==== TASK INPUTS

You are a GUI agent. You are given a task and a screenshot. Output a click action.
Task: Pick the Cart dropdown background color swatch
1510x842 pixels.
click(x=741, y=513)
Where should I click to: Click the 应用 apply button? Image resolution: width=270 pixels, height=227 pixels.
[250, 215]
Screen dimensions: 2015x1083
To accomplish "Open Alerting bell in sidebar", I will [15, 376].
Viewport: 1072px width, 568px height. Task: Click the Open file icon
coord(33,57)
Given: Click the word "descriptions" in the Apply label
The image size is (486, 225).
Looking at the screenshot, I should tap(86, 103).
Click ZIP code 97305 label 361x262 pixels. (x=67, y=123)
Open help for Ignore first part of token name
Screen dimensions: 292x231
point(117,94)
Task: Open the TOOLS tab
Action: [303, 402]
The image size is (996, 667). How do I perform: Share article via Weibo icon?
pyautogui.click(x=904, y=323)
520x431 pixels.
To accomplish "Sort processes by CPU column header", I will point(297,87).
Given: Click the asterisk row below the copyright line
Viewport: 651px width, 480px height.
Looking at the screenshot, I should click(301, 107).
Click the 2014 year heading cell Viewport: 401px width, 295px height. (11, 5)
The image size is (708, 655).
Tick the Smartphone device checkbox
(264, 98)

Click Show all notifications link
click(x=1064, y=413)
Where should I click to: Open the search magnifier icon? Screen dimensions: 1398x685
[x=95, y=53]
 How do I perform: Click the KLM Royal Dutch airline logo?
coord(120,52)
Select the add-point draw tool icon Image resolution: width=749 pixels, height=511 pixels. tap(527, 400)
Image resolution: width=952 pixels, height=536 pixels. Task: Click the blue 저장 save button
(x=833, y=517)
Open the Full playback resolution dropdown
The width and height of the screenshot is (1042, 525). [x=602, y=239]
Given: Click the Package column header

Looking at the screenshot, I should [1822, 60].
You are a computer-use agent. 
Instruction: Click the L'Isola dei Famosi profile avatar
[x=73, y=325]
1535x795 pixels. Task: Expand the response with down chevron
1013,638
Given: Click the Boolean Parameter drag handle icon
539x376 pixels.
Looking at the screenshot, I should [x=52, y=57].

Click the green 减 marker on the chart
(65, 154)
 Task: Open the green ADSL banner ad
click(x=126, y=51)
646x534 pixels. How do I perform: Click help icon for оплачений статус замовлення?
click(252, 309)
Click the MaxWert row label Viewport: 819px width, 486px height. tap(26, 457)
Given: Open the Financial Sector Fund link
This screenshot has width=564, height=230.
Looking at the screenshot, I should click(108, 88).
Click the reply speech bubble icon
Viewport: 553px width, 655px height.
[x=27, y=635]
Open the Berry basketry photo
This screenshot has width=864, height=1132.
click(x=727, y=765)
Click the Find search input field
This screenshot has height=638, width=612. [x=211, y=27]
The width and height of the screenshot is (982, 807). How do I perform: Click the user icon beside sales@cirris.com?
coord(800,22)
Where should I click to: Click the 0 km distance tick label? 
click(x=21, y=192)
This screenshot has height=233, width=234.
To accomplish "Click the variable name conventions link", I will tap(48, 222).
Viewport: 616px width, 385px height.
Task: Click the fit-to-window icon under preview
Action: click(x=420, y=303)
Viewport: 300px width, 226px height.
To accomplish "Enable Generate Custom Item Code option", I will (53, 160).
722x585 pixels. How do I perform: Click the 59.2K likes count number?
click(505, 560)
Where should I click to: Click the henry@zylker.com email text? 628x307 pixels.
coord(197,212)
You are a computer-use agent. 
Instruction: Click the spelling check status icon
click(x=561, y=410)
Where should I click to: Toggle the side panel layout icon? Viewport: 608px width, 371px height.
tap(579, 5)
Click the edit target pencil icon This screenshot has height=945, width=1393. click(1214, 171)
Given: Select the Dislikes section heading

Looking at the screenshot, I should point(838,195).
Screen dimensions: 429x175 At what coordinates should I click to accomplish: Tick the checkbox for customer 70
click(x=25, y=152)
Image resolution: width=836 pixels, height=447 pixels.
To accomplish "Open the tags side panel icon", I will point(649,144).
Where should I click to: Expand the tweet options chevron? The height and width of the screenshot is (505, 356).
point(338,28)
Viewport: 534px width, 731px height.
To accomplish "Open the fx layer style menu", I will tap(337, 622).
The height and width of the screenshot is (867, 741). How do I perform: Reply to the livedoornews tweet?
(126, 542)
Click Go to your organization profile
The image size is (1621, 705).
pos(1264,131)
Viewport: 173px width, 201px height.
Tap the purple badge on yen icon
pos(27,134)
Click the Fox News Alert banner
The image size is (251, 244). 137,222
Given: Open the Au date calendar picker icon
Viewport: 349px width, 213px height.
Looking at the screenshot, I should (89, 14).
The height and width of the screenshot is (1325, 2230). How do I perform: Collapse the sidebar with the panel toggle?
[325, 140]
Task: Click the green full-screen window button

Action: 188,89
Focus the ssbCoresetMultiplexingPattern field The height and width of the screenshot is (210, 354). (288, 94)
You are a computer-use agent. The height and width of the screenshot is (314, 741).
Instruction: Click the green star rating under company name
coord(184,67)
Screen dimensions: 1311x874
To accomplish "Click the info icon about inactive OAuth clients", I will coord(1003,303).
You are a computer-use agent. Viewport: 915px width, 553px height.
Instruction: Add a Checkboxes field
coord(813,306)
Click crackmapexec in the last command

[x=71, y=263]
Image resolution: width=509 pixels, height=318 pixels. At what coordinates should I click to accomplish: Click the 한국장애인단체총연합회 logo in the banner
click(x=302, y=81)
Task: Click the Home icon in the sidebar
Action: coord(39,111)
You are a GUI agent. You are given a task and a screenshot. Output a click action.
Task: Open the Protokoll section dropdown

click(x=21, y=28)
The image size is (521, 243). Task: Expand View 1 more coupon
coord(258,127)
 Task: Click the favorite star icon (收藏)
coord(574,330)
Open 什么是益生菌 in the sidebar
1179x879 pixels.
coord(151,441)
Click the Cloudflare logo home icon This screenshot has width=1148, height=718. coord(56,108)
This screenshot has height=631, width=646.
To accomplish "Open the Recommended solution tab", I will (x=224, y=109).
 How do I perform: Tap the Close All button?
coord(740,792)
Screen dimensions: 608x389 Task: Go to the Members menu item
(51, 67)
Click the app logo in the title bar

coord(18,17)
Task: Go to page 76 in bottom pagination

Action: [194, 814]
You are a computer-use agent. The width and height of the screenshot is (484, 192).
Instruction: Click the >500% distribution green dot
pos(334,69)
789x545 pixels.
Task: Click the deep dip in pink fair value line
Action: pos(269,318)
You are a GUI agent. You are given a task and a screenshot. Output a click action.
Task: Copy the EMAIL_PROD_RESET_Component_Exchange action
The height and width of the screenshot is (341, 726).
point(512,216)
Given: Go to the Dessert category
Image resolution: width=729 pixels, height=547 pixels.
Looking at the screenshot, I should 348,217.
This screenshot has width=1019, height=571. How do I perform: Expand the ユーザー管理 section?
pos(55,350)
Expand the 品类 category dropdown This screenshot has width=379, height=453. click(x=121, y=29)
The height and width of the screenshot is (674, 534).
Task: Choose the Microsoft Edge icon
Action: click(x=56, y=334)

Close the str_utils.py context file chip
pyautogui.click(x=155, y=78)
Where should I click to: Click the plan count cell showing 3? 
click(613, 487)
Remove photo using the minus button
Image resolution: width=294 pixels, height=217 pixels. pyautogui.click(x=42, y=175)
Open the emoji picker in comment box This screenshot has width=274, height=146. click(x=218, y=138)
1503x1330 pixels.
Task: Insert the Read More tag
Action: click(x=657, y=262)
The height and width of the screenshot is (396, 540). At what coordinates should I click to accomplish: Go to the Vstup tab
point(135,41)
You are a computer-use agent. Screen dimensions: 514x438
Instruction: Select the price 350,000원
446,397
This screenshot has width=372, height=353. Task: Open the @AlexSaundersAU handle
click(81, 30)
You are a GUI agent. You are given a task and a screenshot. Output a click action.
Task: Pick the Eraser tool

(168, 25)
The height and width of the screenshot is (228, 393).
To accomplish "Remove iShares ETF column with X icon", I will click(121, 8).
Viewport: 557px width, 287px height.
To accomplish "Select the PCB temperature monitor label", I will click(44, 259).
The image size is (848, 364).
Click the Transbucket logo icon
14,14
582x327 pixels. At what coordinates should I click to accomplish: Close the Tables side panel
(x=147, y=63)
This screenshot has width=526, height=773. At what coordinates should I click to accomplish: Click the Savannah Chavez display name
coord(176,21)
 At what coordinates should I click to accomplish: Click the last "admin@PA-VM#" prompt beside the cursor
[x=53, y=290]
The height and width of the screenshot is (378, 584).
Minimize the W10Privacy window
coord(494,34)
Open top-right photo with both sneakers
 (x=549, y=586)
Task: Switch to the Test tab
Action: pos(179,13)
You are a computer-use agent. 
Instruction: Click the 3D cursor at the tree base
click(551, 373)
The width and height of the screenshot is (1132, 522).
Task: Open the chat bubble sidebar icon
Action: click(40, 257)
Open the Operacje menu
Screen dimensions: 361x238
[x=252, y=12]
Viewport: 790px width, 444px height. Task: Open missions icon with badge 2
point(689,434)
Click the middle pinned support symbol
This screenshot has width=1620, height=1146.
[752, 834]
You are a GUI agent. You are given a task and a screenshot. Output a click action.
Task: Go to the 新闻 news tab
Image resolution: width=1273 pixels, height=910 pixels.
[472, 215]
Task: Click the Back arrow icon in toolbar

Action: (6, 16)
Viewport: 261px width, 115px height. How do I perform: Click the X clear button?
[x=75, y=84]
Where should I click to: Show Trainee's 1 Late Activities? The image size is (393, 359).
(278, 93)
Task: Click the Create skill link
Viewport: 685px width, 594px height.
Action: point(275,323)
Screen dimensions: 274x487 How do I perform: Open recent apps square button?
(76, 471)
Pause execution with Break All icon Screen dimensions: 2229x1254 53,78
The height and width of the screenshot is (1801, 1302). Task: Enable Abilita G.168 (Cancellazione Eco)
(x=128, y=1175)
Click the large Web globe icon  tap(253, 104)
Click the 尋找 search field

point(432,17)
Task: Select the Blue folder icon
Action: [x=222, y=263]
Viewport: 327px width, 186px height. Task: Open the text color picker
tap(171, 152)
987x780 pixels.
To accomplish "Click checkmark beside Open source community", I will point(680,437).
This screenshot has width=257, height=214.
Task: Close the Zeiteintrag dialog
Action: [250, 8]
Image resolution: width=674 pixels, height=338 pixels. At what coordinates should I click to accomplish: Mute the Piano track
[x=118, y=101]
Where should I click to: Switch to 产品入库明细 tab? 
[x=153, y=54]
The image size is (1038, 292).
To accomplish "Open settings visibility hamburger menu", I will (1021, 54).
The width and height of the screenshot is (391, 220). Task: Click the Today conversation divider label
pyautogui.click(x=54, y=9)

========

> _EXERCISE PROMPT_: Could you update the entries from the line containing "Viewport: 534px width, 731px height." through the line containing "coord(151,441)" by changing "green" to "red" and leaving everything else as it is? Return only those lines.

> _WRITTEN SOLUTION_:
Viewport: 534px width, 731px height.
To accomplish "Open the fx layer style menu", I will tap(337, 622).
The height and width of the screenshot is (867, 741). How do I perform: Reply to the livedoornews tweet?
(126, 542)
Click Go to your organization profile
The image size is (1621, 705).
pos(1264,131)
Viewport: 173px width, 201px height.
Tap the purple badge on yen icon
pos(27,134)
Click the Fox News Alert banner
The image size is (251, 244). 137,222
Given: Open the Au date calendar picker icon
Viewport: 349px width, 213px height.
Looking at the screenshot, I should (89, 14).
The height and width of the screenshot is (1325, 2230). How do I perform: Collapse the sidebar with the panel toggle?
[325, 140]
Task: Click the red full-screen window button

Action: 188,89
Focus the ssbCoresetMultiplexingPattern field The height and width of the screenshot is (210, 354). (288, 94)
You are a computer-use agent. The height and width of the screenshot is (314, 741).
Instruction: Click the red star rating under company name
coord(184,67)
Screen dimensions: 1311x874
To accomplish "Click the info icon about inactive OAuth clients", I will coord(1003,303).
You are a computer-use agent. Viewport: 915px width, 553px height.
Instruction: Add a Checkboxes field
coord(813,306)
Click crackmapexec in the last command

[x=71, y=263]
Image resolution: width=509 pixels, height=318 pixels. At what coordinates should I click to accomplish: Click the 한국장애인단체총연합회 logo in the banner
click(x=302, y=81)
Task: Click the Home icon in the sidebar
Action: coord(39,111)
You are a GUI agent. You are given a task and a screenshot. Output a click action.
Task: Open the Protokoll section dropdown

click(x=21, y=28)
The image size is (521, 243). Task: Expand View 1 more coupon
coord(258,127)
 Task: Click the favorite star icon (收藏)
coord(574,330)
Open 什么是益生菌 in the sidebar
1179x879 pixels.
coord(151,441)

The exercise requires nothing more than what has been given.